# Capital gains tax on Section 23 property



## johassle (3 Jul 2006)

I wish to sell a Section 23 apartment to my daughter.
I am over 55 and it is my only investment. Am I liable for any Capital Gains Tax ?


----------



## DrMoriarty (3 Jul 2006)

If it's not your PPR, then yes, AFAIK. Depending on what else you may have already 'given' her, it may yet be worth your collective time to _gift_ it to her..?


----------



## johassle (3 Jul 2006)

What does PPR mean?


----------



## CCOVICH (3 Jul 2006)

Principle Private Residence

Isn't Section 23 designed to give relief via capital allowances/annual write offs as opposed to CGT relief?


----------



## CCOVICH (3 Jul 2006)

One thing you also need to consider is this, if you sell the property within 10 years of first letting, all relief granted will be clawed back/withdrawn.

A condition of qualifying for S.23 relief is that the property is let under a qualifying lease for a period of 10 years.  So if it was your PPR, it would have ceased qualifying for S.23 relief.  Also, if you are selling within the 10 year period, you may face a tax bill.

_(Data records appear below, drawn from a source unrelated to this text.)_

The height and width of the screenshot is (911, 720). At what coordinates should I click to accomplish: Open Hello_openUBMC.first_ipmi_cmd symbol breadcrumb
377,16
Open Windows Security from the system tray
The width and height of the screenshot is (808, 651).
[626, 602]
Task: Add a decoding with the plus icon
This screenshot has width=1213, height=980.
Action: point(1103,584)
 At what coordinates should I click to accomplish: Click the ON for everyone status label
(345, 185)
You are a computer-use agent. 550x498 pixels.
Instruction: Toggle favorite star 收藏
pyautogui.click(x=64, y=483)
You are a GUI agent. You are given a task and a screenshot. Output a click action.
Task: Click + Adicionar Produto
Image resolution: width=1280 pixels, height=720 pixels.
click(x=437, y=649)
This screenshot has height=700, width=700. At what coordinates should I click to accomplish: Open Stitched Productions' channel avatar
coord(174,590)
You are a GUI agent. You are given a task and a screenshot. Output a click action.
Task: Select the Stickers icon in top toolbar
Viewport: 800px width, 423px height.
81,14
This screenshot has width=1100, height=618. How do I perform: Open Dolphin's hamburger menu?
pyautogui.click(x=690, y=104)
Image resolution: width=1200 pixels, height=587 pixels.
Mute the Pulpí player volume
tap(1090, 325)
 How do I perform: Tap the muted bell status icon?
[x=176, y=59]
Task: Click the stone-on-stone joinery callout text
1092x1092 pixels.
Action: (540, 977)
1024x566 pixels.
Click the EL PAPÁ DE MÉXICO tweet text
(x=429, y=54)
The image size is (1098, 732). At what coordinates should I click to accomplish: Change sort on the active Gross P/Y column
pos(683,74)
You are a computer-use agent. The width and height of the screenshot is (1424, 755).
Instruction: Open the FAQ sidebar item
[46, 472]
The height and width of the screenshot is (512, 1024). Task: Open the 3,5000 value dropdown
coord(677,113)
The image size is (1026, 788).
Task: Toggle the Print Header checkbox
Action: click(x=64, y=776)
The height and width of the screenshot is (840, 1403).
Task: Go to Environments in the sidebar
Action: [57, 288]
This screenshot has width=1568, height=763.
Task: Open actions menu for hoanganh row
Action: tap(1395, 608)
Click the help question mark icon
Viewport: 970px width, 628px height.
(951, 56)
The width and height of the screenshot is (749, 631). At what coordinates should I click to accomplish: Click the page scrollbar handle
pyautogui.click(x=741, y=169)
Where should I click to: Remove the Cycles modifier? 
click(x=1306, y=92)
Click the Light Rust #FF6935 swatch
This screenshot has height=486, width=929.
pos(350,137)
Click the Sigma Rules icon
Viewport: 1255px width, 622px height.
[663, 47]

If you Google "Section 23" you will find the Revenue Guides on S.23

It may be worthwhile consulting a tax advisor as to how you should proceed in order to minmise your tax bill on disposal to your daughter.


----------



## Purple (4 Jul 2006)

With no other properties a section 23 property is not worth the premium you paid for it. You should sell it anyway. If you have been making the correct returns (subtracting mortgage interest and costs before calculating taxable income), then you should have used up very little of the S23 allowance. Therefore there will be very little claw-back. The clawed-back amount will be more than covered in the price. 
If you are looking to sell to your daughter for her to live there I think it may be better to sell the S23 property, give her the money (as a gift) and let her buy a non S23 apartment.
I know that there are substantial transaction costs here but you will still pay CGT and legal fees and she as a first time buyer will still not pay stamp duty. She will however be able to get a better property for the same money if it is not section 23.


----------



## johassle (5 Jul 2006)

Thanks to all for your comments. I had thought that as I was over 55 and this was my only investment that a retirement relief applied and that capital gains tax was waived.


----------



## CCOVICH (5 Jul 2006)

I don't think retirement relief applies to such investments.


----------